What you should do — Starting at the line that contains "Task: Close the MACD panel with X", write out each line through the end of the data below, exactly as it stands. Skip any pictures.

Data for review START

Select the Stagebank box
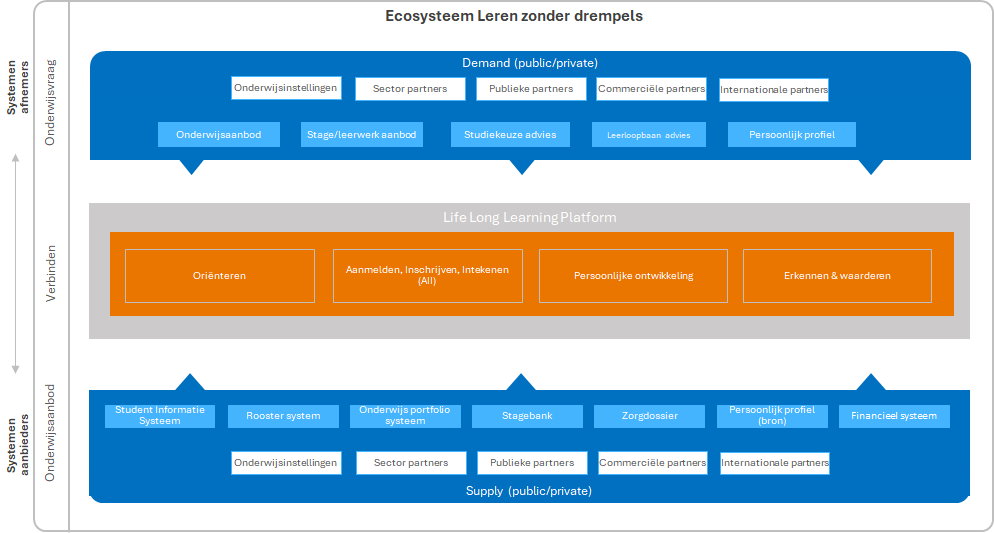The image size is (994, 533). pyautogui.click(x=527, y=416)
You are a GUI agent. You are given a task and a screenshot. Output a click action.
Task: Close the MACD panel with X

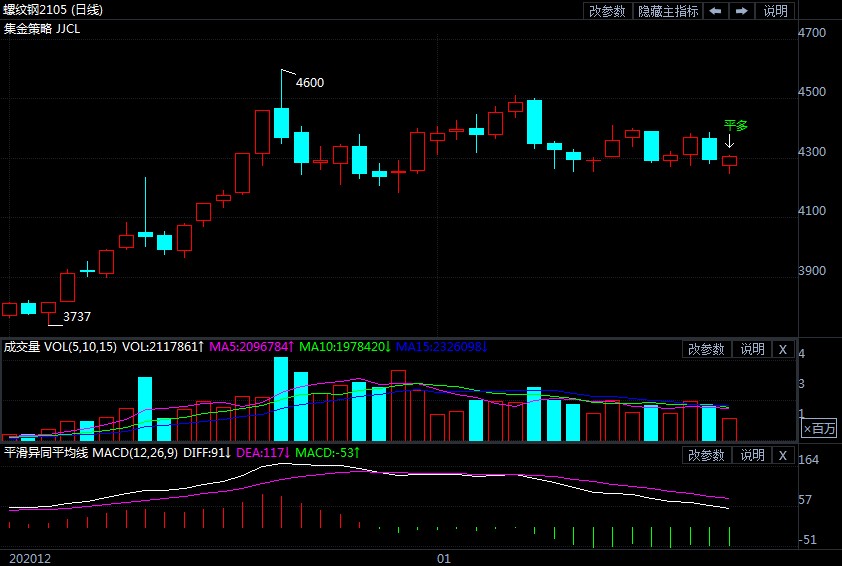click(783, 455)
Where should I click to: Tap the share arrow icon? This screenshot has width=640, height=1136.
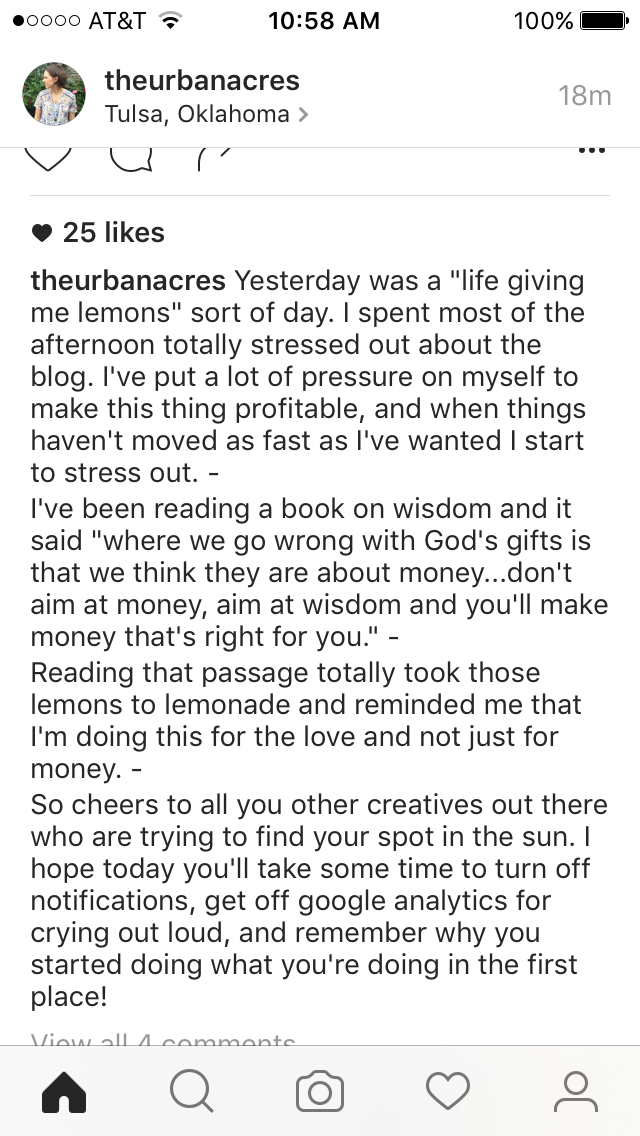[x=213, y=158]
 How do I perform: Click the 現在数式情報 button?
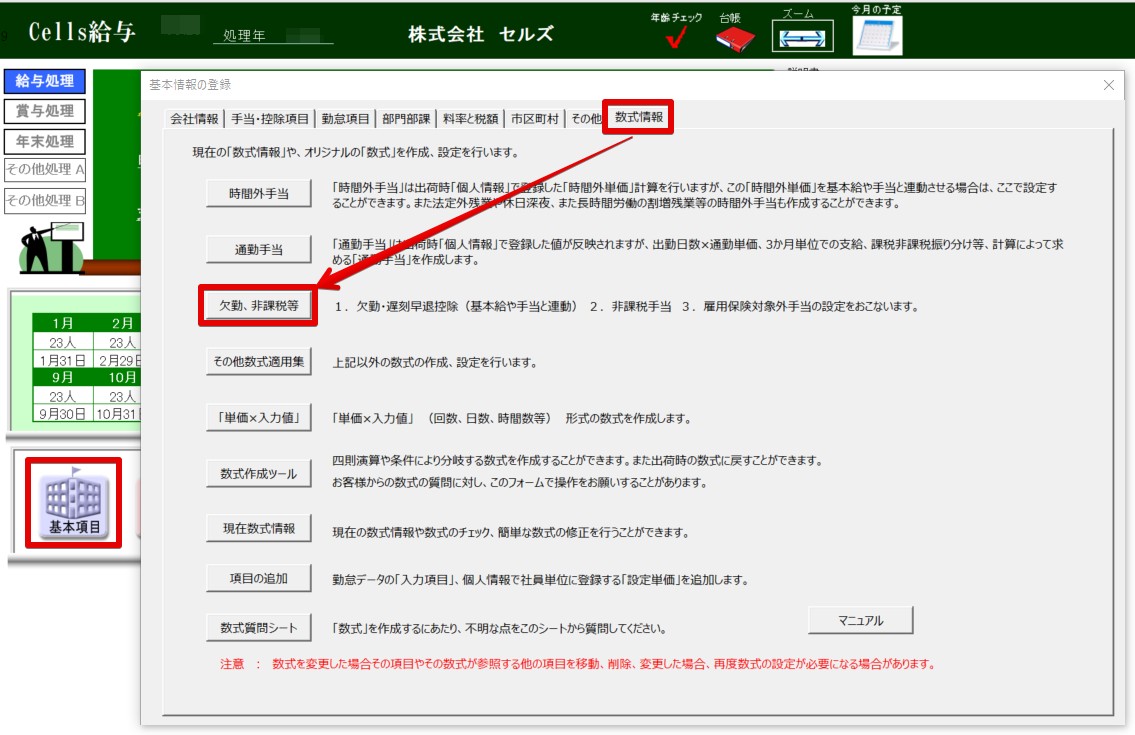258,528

Data for review END

Exercise response —
Task: Close the MACD panel with X

click(783, 455)
Where should I click to: Tap the share arrow icon? This screenshot has width=640, height=1136.
[x=213, y=158]
 How do I perform: Click the 現在数式情報 button?
258,528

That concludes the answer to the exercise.